What mental image does the term "violent protester" conjure? How about "terrorist"?
A new study reports that, in a survey of people living in Britain, support for political extremism was twice as high among whites than among those of Pakistani heritage.
"This raises concerns about right-wing extremism, and suggests that a focus on tackling Islamic fundamentalism is flawed," lead author Kamaldeep Bhui of Queen Mary University of London said in announcing the study's findings.
Rather than scapegoating one religion or community, he argues, public officials should spend more effort addressing mental-health issues, which the study finds are linked to extremist sympathies.
The research, published in the British Journal of Psychiatry, analyzed a survey of 618 people living in three ethnically diverse areas of the United Kingdom. Half of the participants were white, and half were ethnic Pakistanis.

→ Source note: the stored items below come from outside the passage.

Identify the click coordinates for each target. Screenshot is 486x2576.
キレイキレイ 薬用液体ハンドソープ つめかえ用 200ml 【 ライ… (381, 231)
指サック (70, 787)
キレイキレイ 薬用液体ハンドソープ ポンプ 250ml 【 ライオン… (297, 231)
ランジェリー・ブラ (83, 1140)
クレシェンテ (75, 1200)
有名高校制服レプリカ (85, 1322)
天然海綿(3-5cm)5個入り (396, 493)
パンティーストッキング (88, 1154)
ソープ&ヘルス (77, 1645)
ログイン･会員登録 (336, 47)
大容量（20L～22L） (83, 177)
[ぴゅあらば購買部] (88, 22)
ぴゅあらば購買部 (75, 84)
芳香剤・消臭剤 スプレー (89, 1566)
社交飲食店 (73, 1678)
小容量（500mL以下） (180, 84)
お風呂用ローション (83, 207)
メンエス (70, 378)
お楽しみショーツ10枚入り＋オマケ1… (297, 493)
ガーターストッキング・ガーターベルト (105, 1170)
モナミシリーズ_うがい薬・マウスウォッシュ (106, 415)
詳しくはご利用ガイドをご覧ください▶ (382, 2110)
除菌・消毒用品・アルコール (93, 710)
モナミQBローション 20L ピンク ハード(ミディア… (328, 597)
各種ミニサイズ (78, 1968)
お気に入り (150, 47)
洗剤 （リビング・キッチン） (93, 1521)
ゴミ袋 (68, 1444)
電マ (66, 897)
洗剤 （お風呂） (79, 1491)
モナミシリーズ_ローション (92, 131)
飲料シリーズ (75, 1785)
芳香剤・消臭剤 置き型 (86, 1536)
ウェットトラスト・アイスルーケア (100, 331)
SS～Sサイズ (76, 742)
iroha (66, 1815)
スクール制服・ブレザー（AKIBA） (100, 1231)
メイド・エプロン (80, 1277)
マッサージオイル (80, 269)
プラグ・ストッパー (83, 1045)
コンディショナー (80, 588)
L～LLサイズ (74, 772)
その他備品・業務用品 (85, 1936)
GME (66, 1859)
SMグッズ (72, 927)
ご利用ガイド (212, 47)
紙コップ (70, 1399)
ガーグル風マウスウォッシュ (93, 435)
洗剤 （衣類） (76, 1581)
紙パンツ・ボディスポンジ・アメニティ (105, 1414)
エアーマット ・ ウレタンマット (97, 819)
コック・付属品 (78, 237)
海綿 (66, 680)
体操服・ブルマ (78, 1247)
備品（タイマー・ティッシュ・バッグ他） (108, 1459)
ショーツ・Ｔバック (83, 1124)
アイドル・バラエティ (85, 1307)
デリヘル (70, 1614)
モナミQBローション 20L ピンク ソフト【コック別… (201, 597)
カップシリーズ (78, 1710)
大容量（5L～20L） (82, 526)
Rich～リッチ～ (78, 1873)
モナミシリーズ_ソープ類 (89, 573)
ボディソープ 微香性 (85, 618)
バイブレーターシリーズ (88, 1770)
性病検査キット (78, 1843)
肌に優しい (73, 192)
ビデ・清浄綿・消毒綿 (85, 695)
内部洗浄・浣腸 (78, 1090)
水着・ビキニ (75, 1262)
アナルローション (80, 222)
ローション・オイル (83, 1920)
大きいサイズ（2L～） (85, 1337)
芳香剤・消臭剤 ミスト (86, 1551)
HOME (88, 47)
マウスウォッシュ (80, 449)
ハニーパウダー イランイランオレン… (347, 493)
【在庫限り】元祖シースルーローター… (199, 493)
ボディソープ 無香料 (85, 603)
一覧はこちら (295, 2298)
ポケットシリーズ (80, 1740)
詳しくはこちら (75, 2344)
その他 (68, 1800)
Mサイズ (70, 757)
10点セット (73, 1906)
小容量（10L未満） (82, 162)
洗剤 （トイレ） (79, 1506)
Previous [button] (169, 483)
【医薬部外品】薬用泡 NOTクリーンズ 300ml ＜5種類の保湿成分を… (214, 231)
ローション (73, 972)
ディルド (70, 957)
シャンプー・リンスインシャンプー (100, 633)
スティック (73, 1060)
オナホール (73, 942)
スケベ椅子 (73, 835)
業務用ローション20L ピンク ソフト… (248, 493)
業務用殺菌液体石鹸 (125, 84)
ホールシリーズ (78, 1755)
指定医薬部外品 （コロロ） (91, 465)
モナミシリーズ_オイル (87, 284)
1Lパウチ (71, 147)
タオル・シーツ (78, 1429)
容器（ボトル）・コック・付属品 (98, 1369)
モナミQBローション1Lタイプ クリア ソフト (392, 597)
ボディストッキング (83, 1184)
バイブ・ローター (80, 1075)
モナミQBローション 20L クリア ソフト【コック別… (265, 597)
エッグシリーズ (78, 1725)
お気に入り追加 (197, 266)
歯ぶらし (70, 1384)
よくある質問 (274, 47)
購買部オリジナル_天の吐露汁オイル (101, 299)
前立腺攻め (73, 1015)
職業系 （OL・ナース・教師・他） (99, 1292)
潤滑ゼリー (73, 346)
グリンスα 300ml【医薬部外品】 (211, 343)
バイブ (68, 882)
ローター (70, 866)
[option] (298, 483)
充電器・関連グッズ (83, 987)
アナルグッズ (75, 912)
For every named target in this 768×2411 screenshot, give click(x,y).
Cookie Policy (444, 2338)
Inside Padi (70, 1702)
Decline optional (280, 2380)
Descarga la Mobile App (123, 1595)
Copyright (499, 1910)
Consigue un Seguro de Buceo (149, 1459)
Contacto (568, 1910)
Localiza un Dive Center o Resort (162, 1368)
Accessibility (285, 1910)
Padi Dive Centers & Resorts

All were asked a series of questions about their level of support for various types of politically motivated anti-social actions. These included committing violence during political protests, engaging in terrorists acts as political acts, and using bombs to fight perceived injustice. They also filled out standard questionnaires designed to diagnose depression, anxiety, and post-traumatic stress disorder (PTSD).
Just over 15 percent of white respondents expressed sympathy for such tactics, compared to 8.1 percent of those of Pakistani heritage. Breaking the figures down by birthplace, 14 percent of those born in the U.K. expressed extremist sympathies; among immigrants, the figure was 6 percent.
The researchers also found extremist sympathies were more likely among people suffering from depression, anxiety, PTSD, or some combination of those disorders. This confirms a 2014 British study that found people suffering from depression were more at risk of becoming radicalized.
In addition, support for violent protest was also higher among "lifetime users of tobacco, alcohol, and illicit drugs," the researchers add. Anxiety and depression have long been linked to substance-abuse issues including alcoholism.
The results suggest "how important it is to support people with mental-health issues, who may be less able to manage radicalizing messages," Bhui concluded. He noted that such people appear to be susceptible to radicalization, and, without proper care, they "could end up adopting extremist sympathies."
These results also remind us that our instinctive tendency to view outsiders as potentially dangerous can blind us to home-grown threats. In the United States as well as the U.K., the growing terrorist threat may just come from aggrieved white nationalists.